We are lucky to have three incredible keynotes at the workshop -- provided by Andreas Moshovos (University of Toronto), Pete Warden (Google Brain), and Laurens van der Maaten (Facebook AI Research) -- which will cover a rich spectrum of the embedded and mobile deep learning space.

What's stopping acceleration? Practical lessons from deploying on specialized hardware
Pete Warden
Google Brain

Hardware like DSPs or mobile GPUs are very attractive prospects for running deep learning models because of their low latency and power consumption compared to CPUs. These theoretical advantages can be very hard to achieve in practice though, mostly because it can be very tough to adapt a model trained by researchers into a form that's effective on a particular chip. Challenges typically include lower precision arithmetic, use of custom operations, memory consumption, and graph partitioning. This talk will discuss some examples of these challenges and approaches to overcoming them, with case studies from Qualcomm HVX and iOS Metal integration.

Pete Warden is the tech lead of TensorFlow's Mobile and Embedded team, and was previously CTO of Jetpac, acquired by Google in 2014.


Exploiting Value Content to Accelerate Inference with Convolutional Neural Networks
Andreas Moshovos
University of Toronto

Sufficiently capable computing hardware is essential for practical applications of Deep Learning. Until very recently computing hardware capabilities have been increasing at an exponential rate. As a result, around 2010 computing hardware capability reached the level necessary to demonstrate Deep Learning’s true potential. Unfortunately, semiconductor technology scaling, the key enabler of the past exponential growth in capability, has slowed down dramatically. Fortunately, specialized computing hardware design has the potential to deliver another 2 to 3 orders of improvements in computing capability.

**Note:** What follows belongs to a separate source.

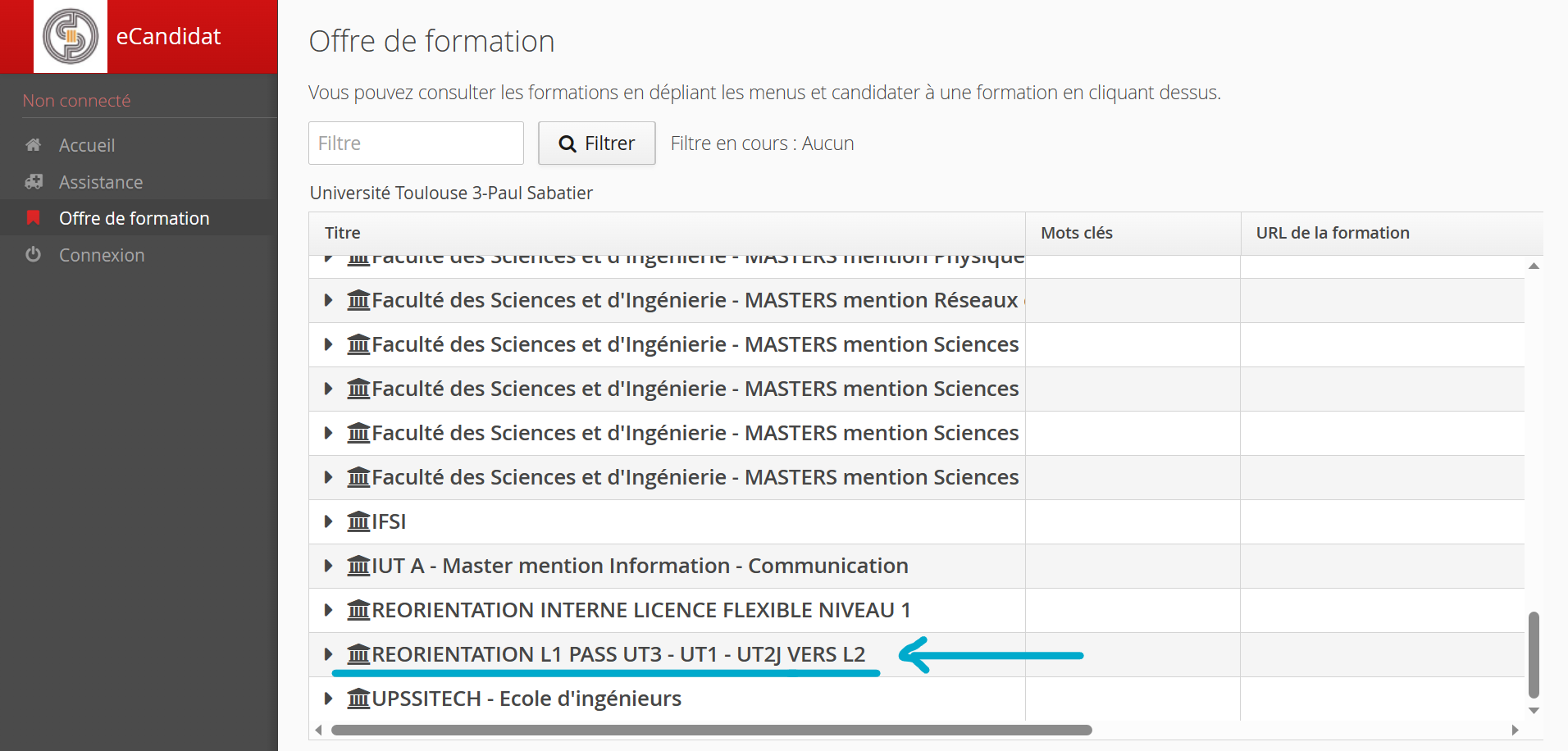Click the IFSI institution icon
This screenshot has width=1568, height=751.
pyautogui.click(x=358, y=521)
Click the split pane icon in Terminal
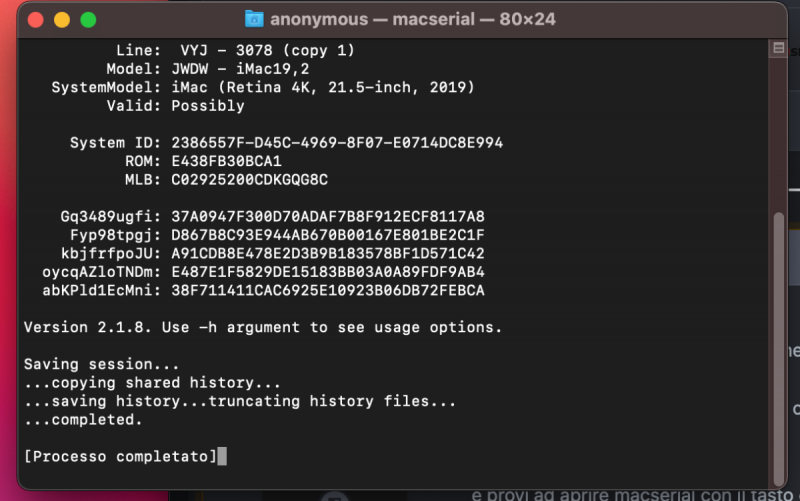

Our goal is to develop the techniques necessary for boosting computing hardware capability thus enabling further innovation in Deep Learning. We are developing specialized computing hardware for Deep Learning Networks whose key feature is that they exploit properties in the value domain. In particular, our accelerators take advantage of expected properties in the runtime calculated value stream of Deep Learning Networks such as the value distribution of activations, or even their bit content. Using image classification convolutional neural networks, we have demonstrated up to 4.5x improvements over a state-of-the-art accelerator. In this talk we will review the need for specialized computing hardware for Deep Learning and summarize our efforts and future directions. We will also briefly touch upon the recently approved NSERC COHESA Strategic Partnership Network on Hardware Acceleration for Machine Learning. NSERC COHESA brings together 19 Researchers across multiple Canadian Universities and 8 Industrial Partners.

Andreas Moshovos teaches how to design and optimize computing hardware engines at the University of Toronto where he has the privilege of collaborating with several talented students on techniques to improve execution time, energy efficiency and cost for computing hardware. He has also taught at Northwestern University, USA, the University of Athens, Greece, the Hellenic Open University, Greece, and as an invited professor at the École Polytechnique Fédérale de Lausanne, Switzerland. He has received the ACM SIGARCH Maurice Wilkes award in 2010, an NSF CAREER Award in 2000, two IBM Faculty awards, a Semiconductor Research Corporation Inventor recognition award, and a MICRO Hall of Fame award. He has served at the Program Chair for the ACM/IEEE International Symposium on Microarchiteture and the IEEE International Symposium on the Performance Analysis of Systems and Software. He studied computer science at the University of Crete, Greece, at New York University, USA, and at the University of Wisconsin-Madison, USA.


Convolutional Networks that Trade-Off Accuracy for Speed at Test Time
Laurens van der Maaten
Facebook AI Research

Convolutional networks constitute the core of state-of-the-art approach to a range of problems in computer vision. Typical networks comprise of tens or even hundreds of layers of convolutions using learned filters, which require a lot of computational and memory resources. In this talk, I will introduce a new network architecture, called multi-scale DenseNets (MSDNets), that allows for the training of a cascade of multiple classifiers at intermediate layers of the network. This allows us to train a single network that, at prediction time, dynamically decides the size of the network: for "easy" images, only a small part of the network is evaluated, whilst for "difficult" images, we evaluate the full, high-quality network. MSDNets achieve state-of-the-art performances on image-classification benchmarks with much lower computational requirements. This talk presents joint work with Gao Huang, Danlu Chen, and Kilian Weinberger of Cornell University.

Laurens van der Maaten is a Research Scientist at Facebook AI Research in New York. Prior, he worked as an Assistant Professor at Delft University of Technology (The Netherlands) and as a post-doctoral researcher at University of California, San Diego. He received his PhD from Tilburg University (The Netherlands) in 2009. He is an editorial board member of IEEE Transactions of Pattern Analysis and Machine Intelligence and is serving as an area chair for the NIPS and ICML conferences. Laurens is interested in a variety of topics in machine learning and computer vision. Specific research topics include learning embeddings for visualization and deep learning, visual reasoning, object tracking, and cost-sensitive learning.